The fourth iteration of Prospect New Orleans’ international art exhibition, Prospect.4 (P.4), opened to the public on Saturday, November 18, 2017 and runs through February 25, 2018 aligning with the City of New Orleans Tricentennial celebration.
According to P.4’s website: Prospect.4 Artistic Director Trevor Schoonmaker, Chief Curator and Patsy R. and Raymond D. Nasher Curator of Contemporary Art at the Nasher Museum of Art at Duke University has selected 73 local, national, and international, artists to present their work throughout the city for P.4. Prospect.4 continues the organization’s tradition of showcasing the work of artists from around the globe. Taking into consideration the 300th anniversary of New Orleans’s founding and the city’s strategic location near the Gulf of Mexico, P.4 directs its focus southward, placing greater emphasis on art and artists that engage the Global South, specifically from North America, Latin America, the Caribbean, Africa, and the European powers that colonized the New Orleans area.

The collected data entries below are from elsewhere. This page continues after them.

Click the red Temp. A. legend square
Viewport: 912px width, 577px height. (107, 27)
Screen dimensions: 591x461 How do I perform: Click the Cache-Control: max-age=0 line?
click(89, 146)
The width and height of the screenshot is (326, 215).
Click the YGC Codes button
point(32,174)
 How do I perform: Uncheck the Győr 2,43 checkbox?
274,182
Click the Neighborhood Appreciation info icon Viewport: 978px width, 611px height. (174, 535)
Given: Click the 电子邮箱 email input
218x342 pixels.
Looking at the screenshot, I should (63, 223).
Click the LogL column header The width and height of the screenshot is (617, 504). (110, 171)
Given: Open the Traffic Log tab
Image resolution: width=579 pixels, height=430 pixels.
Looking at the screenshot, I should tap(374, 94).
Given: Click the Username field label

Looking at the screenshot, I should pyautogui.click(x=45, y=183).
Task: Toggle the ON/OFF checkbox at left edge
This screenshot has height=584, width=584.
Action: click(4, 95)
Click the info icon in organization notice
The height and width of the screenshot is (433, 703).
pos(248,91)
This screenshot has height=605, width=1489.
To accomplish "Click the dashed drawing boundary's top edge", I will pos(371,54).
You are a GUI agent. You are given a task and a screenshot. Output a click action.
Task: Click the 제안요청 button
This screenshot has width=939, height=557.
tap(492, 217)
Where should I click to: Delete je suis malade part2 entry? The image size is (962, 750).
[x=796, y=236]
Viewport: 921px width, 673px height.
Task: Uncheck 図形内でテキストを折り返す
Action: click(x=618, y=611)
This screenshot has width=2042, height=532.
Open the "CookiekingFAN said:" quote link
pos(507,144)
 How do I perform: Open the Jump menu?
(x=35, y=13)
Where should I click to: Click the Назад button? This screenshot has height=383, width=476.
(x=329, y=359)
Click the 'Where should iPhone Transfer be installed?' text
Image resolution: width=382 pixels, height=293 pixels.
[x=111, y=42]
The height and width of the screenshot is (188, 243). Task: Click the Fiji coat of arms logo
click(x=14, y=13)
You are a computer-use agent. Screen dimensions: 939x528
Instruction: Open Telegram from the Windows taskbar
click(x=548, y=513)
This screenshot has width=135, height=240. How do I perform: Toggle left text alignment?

The Lotus in Spite of the Swamp evokes New Orleans’s natural environment—surrounded by bayous, lakes and wetlands near the mouth of the Mississippi River. It also alludes to the
city’s unique cultural landscape as a creative force; the politically engaged jazz saxophonist Archie Shepp described jazz itself as a triumph of the human spirit, a lily that grows “in spite of the swamp.” New Orleans of course gave birth to jazz, arguably the preeminent art form of the twentieth century, pioneered under adverse circumstances. That music germinated within of the darkness of slavery; grew through the African drumming of Congo Square; absorbed European classical and brass band music; was nourished in the sultry brothels and saloons of Storyville where Buddy Bolden played his cornet; and mixed with the syncopated Cuban rhythms that Jelly Roll Morton called the “Spanish tinge.”
This history of creolization and cross-cultural fertilization informs more than the evolution of jazz; it is central to the very essence of New Orleans, as is evidenced in the hybrid nature of the city’s customs and celebrations, food ways, religion, architecture, language, numerous genres of music and people themselves. In no other American city is this concept such a part of the everyday. Cultural synthesis and syncretism inform many of the central issues explored in Prospect.4. The rich diversity of New Orleans is rooted in a long history of human interactions including colonization, the transatlantic slave trade, waves of migration and displacement and Gulf Coast trade buoyed by the city’s position as the American South’s largest port. Many artists in P.4 explore related themes, connecting them to contemporary geographies and cultures around the world.
Prospect New Orleans is a citywide triennial of contemporary art. Emphasizing collaborative partnerships, Prospect presents the work of diverse local, national, and international artists in unique and culturally exceptional venues, creating an optimistic cartography through the education and engagement of residents and visitors.
The idea to mount a large-scale international art biennial in New Orleans came to Dan Cameron, an internationally-recognized contemporary art curator, during his first post-Katrina visit to New Orleans. An annual visitor to Jazz Fest and acknowledged “Nolaphile”, in early-2006 Cameron was invited to New Orleans by friends in the art community to attend a public meeting about the role of art and artists in the rebuilding of the city. As a veteran curator of international biennials in Taipei and Istanbul, Cameron had witnessed first-hand the social and financial benefits that biennial exhibitions yield for their host cities, and was keenly aware of the fact that the U.S. does not have an international contemporary art biennial on the scale of major cities in Europe, Asia, and South America. Given the potential benefits and opportunities, Cameron decided that post-Katrina New Orleans was an ideal time and place to launch such a venture and in 2007, with seed money from the philanthropist Toby Devan Lewis, Prospect New Orleans was born.
In the tradition of the great international exhibitions, Prospect New Orleans invites leading contemporary artists from around the globe to exhibit at venues that include major cultural institutions, as well as non-arts venues, and public spaces. In addition to its impact on cultural tourism and the fact that people travel to and spend money in New Orleans to see Prospect, its larger impact has been the way that artists have embraced the social mission of the biennial, and created projects that resonate deeply with the City’s unique history, culture, people, and institutions, making a lasting impression on audiences both local and throughout the world. At the heart of Prospect is the connection that it enables between “high art” and the larger cultural landscape of the city, with its rich and diverse vernacular traditions of music, Mardi Gras Indians, second line parades, and other popular cultural forms. Prospect introduces audiences to the richness of New Orleans culture as seen through the eyes of artists.